** begin EXCERPT PROVIDED **

The core rule: staking rewards received by an individual are miscellaneous income under section 687 of the Income Tax (Trading and Other Income) Act 2005. The taxable amount is the sterling equivalent of the tokens at the time of receipt.
HMRC's reasoning: the person providing staking services is lending economic value (their staked tokens) and receiving compensation in return. That compensation is income in the ordinary sense — it is analogous to interest on a savings account or rental income from a property.
This guidance has been consistent since HMRC's first cryptoasset manual publication in 2019 and was confirmed in updated guidance in 2024. It is not a grey area.
Trade or not a trade — why it matters
The distinction between miscellaneous income (hobby/passive staking) and trading income (commercial staking) affects:
- Which SA page you use (SA100 miscellaneous vs SA103 self-employment).
- Whether Class 4 NI applies.
- Whether you can deduct a wider range of business expenses.
HMRC applies the standard "badges of trade" test. For staking, the relevant factors are:
| Factor | Points toward trade | Points toward miscellaneous income |
|---|---|---|
| Scale | Running multiple validators, significant infrastructure | Staking a few thousand pounds passively |
| Organisation | Business structure, staff, dedicated hardware | Using a staking pool via exchange app |
| Profit motive | Systematic optimisation, switching protocols for yield | Passive set-and-forget staking |
| Frequency | Continuous active management | Periodic reward claims |
| Sophistication | Running validator nodes, liquid staking strategies | Delegating via Coinbase or Kraken Earn |
The overwhelming majority of individual UK crypto holders staking via exchange platforms or DeFi protocols will have miscellaneous income, not trading income. Running a professional Ethereum validator node at scale with significant infrastructure may cross into trading, but this is rare for retail participants.
The income tax calculation
Step 1 — Identify each reward event
Every time you receive staking rewards, that is a separate income event. For most staking protocols, rewards accrue continuously or are distributed daily, weekly, or per epoch.
You need the GBP value of the tokens at the moment of receipt. In practice this means:
- The number of tokens received multiplied by the GBP spot price at that time.

** end EXCERPT PROVIDED **
** begin MATERIAL SUPPLIED **

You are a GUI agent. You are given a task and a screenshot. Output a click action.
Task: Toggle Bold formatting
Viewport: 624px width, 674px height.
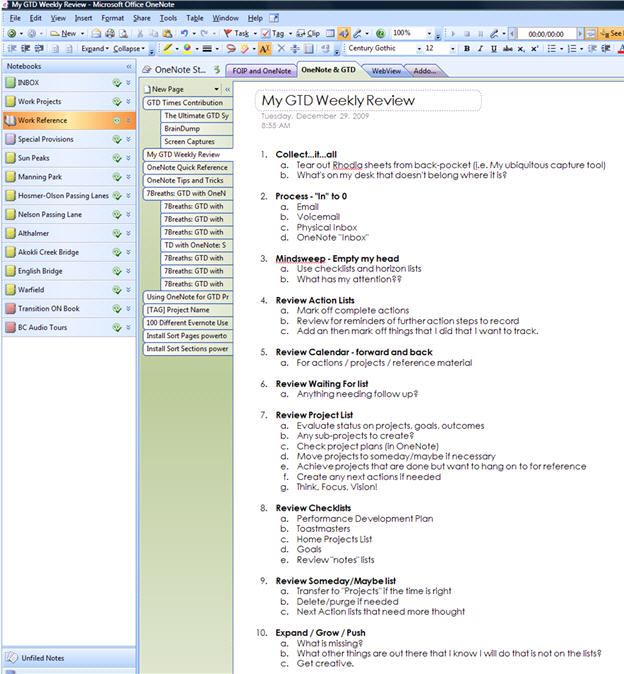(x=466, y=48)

** end MATERIAL SUPPLIED **
** begin MATERIAL SUPPLIED **

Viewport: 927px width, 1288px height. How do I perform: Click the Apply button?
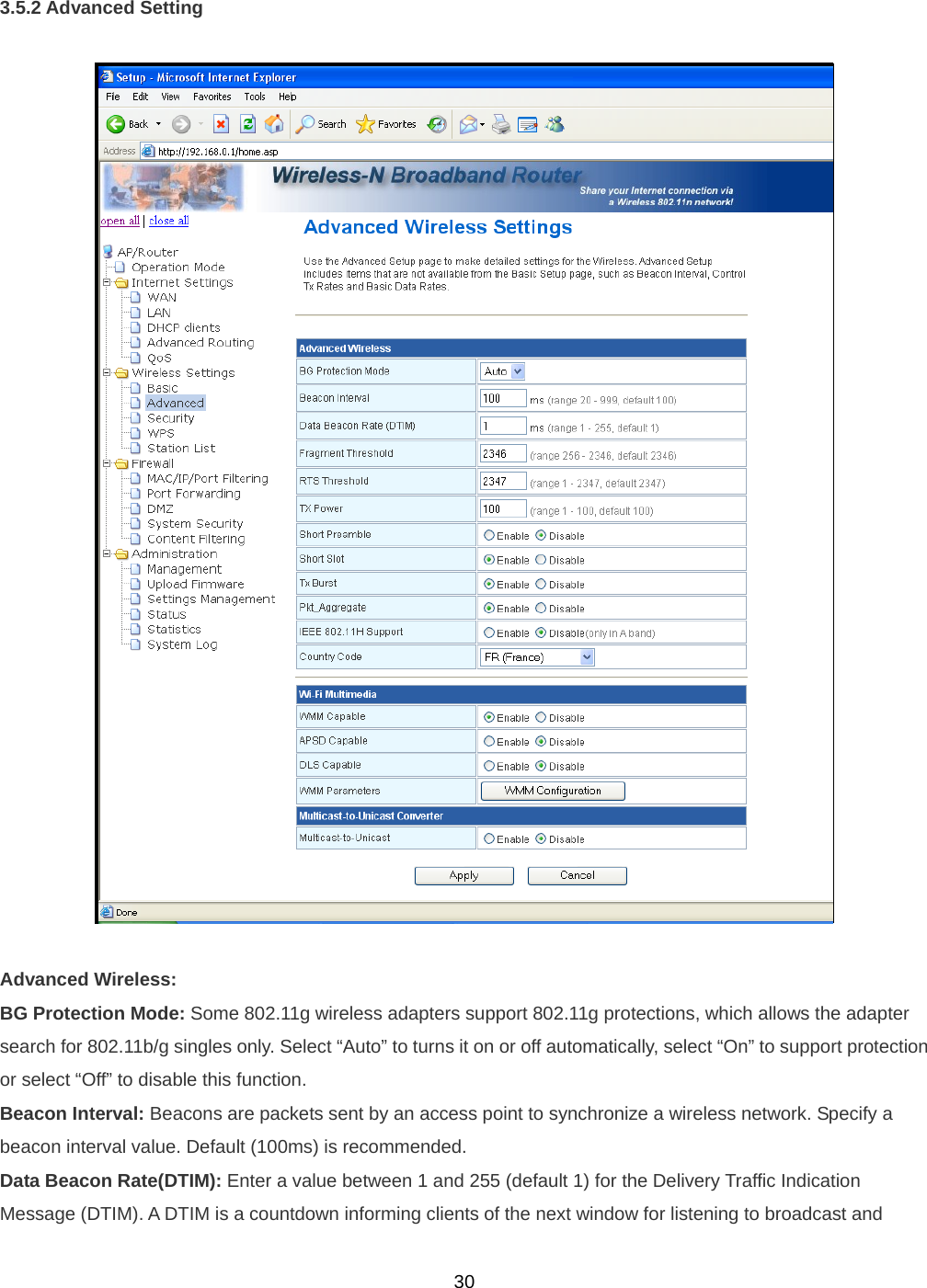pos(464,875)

** end MATERIAL SUPPLIED **
** begin MATERIAL SUPPLIED **

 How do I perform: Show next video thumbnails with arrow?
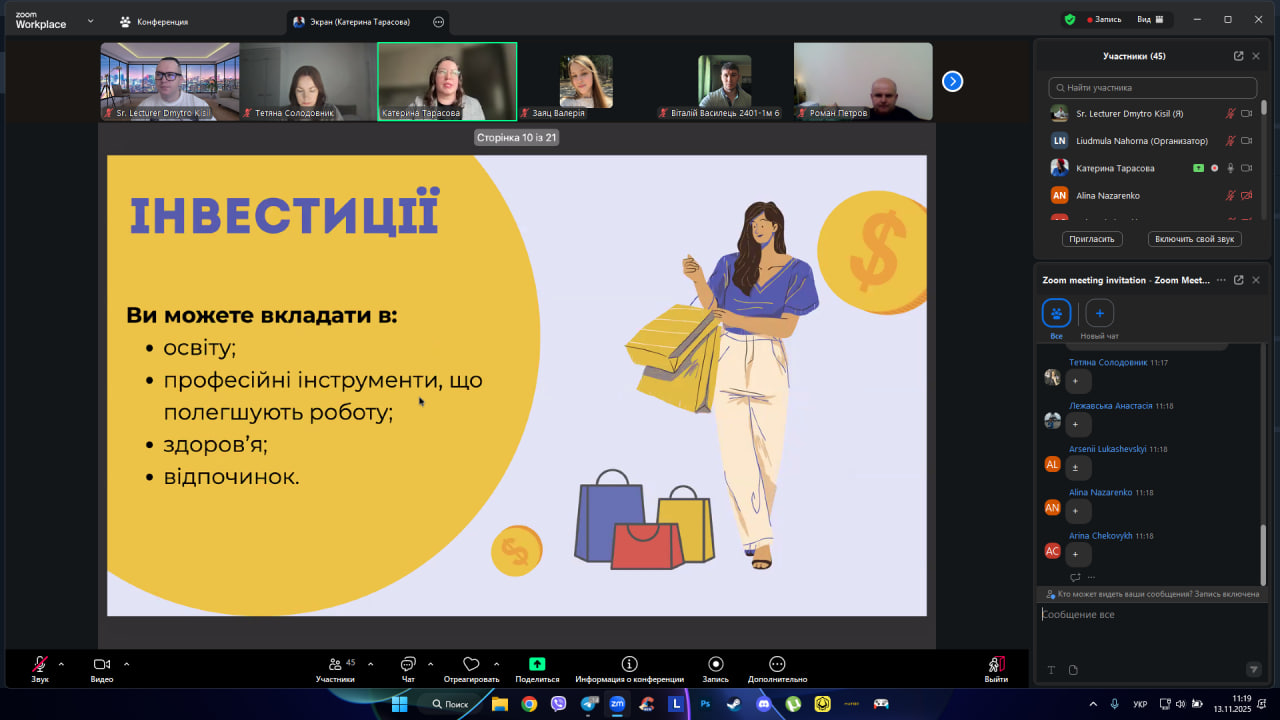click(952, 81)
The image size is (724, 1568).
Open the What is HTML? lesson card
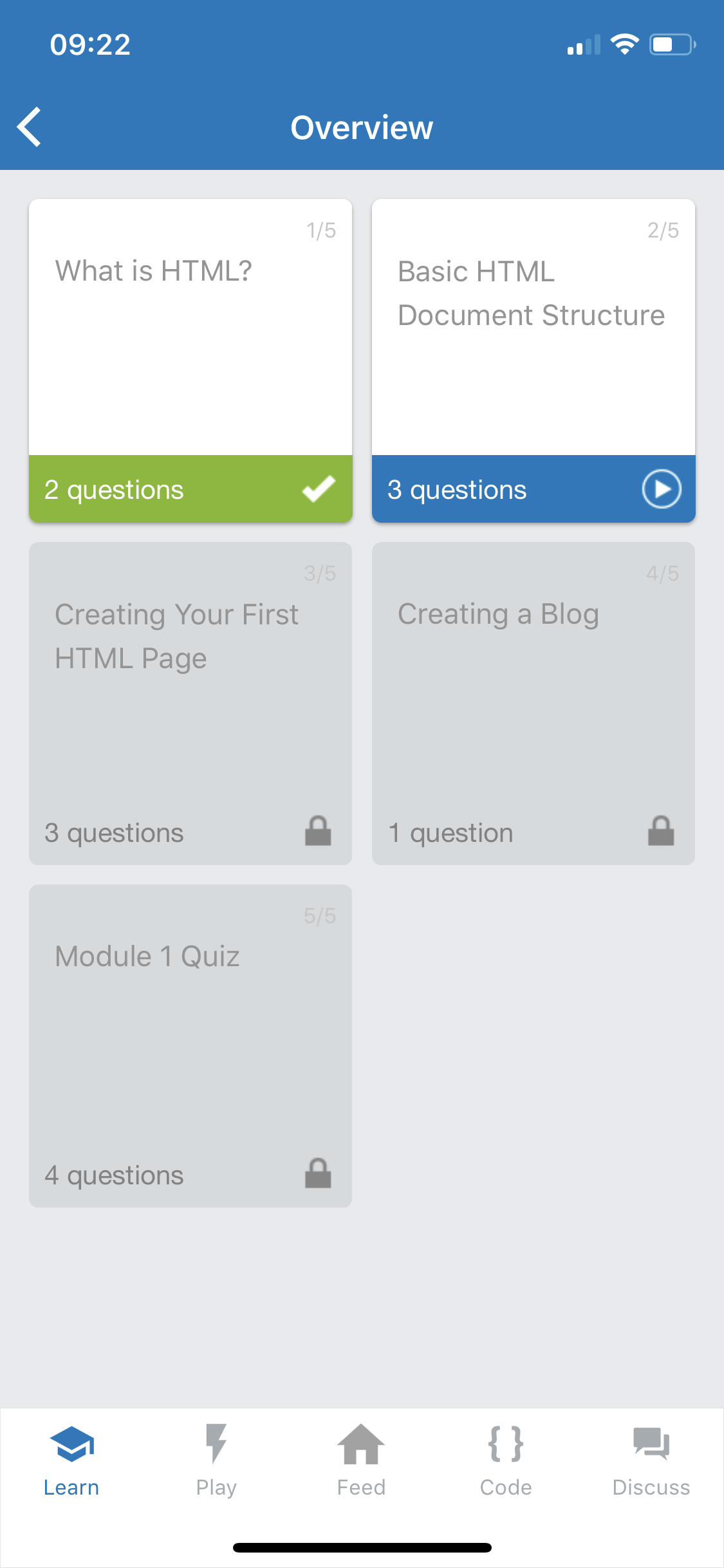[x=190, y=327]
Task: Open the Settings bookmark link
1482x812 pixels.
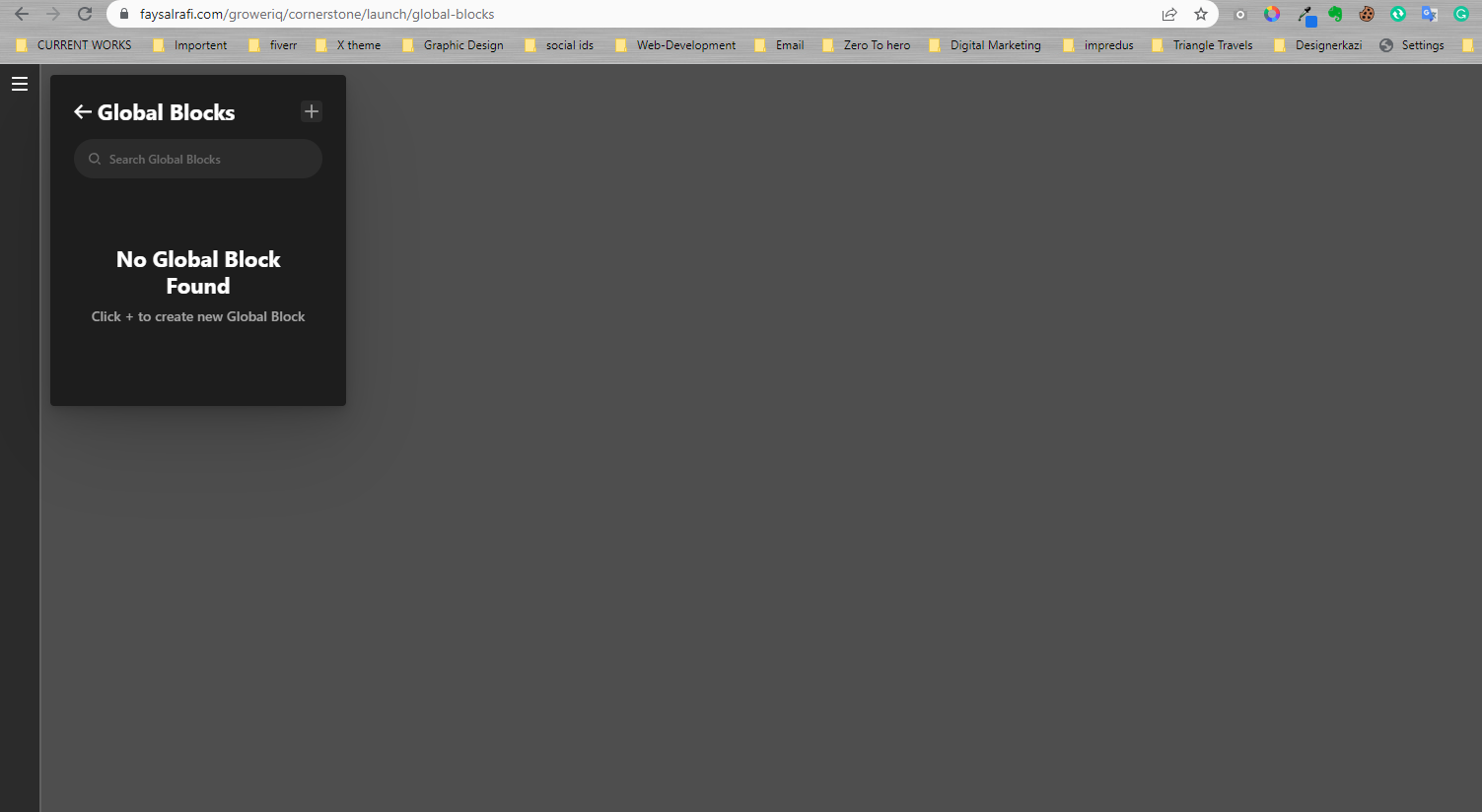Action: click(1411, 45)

** end MATERIAL SUPPLIED **

EXERCISE INSTRUCTIONS — Reproduce the passage from the staking tax guidance word for word, starting at "This guidance has" and ending at "vs SA103 self-employment).".

RESULT FOR THIS TASK —
This guidance has been consistent since HMRC's first cryptoasset manual publication in 2019 and was confirmed in updated guidance in 2024. It is not a grey area.
Trade or not a trade — why it matters
The distinction between miscellaneous income (hobby/passive staking) and trading income (commercial staking) affects:
- Which SA page you use (SA100 miscellaneous vs SA103 self-employment).